EXERCISE —
Every line below that includes "title" counts toward the total. Report that total alone.

[Opening RECORDS PROVIDED section]

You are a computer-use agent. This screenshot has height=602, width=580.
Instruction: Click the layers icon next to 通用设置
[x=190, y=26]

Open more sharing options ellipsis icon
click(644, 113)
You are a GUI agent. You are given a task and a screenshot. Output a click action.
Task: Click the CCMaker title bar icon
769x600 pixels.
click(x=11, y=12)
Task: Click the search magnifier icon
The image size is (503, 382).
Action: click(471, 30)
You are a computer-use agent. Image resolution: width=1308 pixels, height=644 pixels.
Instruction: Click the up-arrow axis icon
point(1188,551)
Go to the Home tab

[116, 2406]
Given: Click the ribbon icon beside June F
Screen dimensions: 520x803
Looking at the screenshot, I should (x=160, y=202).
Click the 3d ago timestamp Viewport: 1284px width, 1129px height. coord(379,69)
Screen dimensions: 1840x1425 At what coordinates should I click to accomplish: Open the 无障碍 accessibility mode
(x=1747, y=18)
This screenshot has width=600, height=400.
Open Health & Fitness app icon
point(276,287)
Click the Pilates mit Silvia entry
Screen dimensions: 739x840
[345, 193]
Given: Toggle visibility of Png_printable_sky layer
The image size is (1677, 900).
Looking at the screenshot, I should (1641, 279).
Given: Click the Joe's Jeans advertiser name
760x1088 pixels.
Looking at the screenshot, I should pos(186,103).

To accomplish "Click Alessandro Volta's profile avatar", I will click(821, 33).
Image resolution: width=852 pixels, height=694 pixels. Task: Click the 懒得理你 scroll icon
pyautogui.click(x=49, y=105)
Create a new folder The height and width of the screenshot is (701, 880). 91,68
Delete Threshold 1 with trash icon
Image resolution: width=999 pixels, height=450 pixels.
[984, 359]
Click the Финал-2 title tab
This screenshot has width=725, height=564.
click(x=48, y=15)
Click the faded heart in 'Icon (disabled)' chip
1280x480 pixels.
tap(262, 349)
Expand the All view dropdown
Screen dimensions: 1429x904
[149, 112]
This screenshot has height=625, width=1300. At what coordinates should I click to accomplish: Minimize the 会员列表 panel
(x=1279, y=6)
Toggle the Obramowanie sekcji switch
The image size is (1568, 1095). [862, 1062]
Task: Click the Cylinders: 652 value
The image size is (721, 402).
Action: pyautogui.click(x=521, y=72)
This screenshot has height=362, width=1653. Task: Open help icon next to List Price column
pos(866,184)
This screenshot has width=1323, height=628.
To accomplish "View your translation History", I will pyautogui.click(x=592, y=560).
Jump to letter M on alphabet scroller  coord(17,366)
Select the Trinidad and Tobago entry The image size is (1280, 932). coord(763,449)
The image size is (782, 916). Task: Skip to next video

[Closing RECORDS PROVIDED section]

OUTPUT FOR THIS TASK —
2